» About this exercise: Give back the lines below exactly, but do not include any pictures.

» Records for the exercise:

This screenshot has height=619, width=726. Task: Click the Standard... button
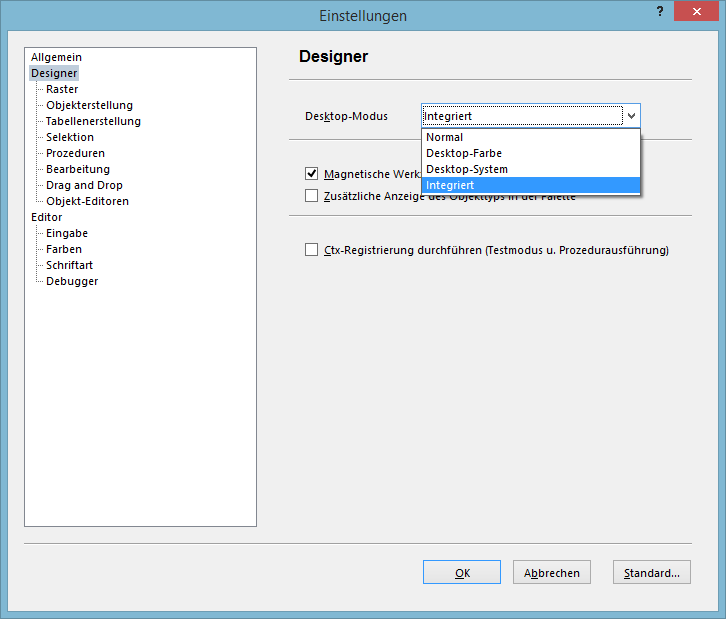pyautogui.click(x=652, y=573)
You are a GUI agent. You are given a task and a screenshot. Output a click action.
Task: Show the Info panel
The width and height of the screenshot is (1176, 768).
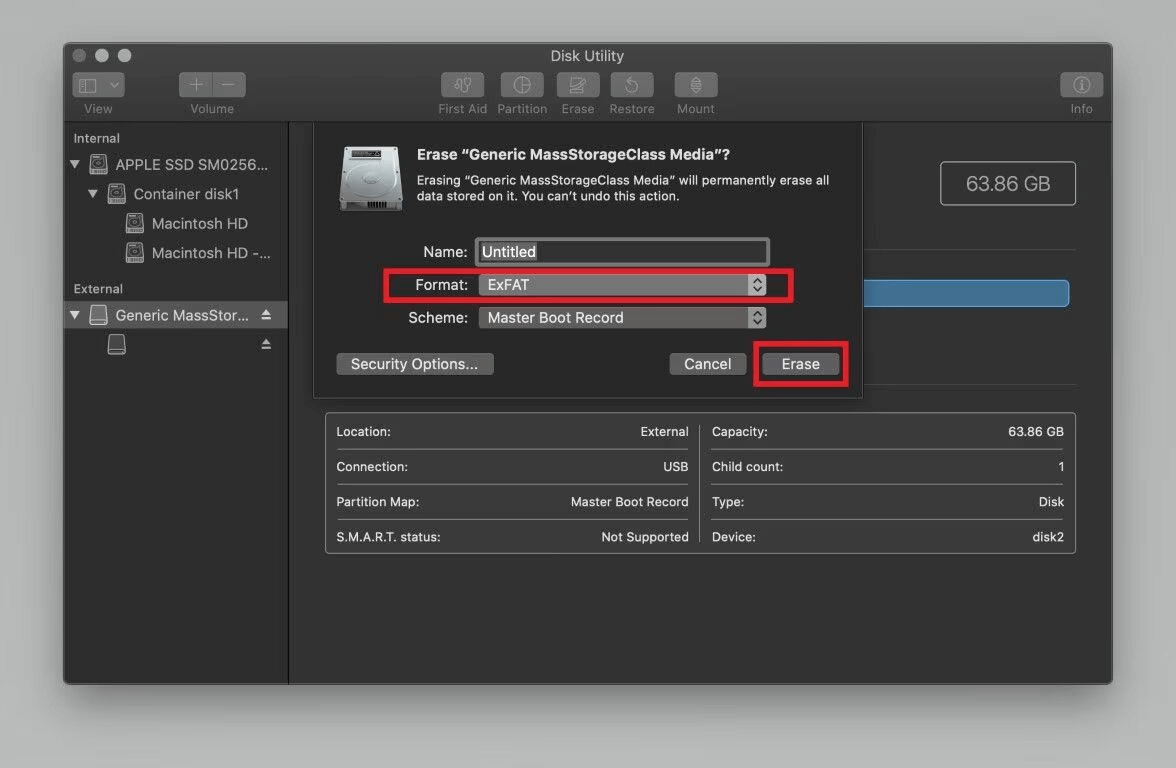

» Expected answer:
This screenshot has height=619, width=726. Task: Click the Standard... button
pyautogui.click(x=652, y=573)
You are a GUI agent. You are given a task and a screenshot. Output a click action.
Task: Show the Info panel
The width and height of the screenshot is (1176, 768).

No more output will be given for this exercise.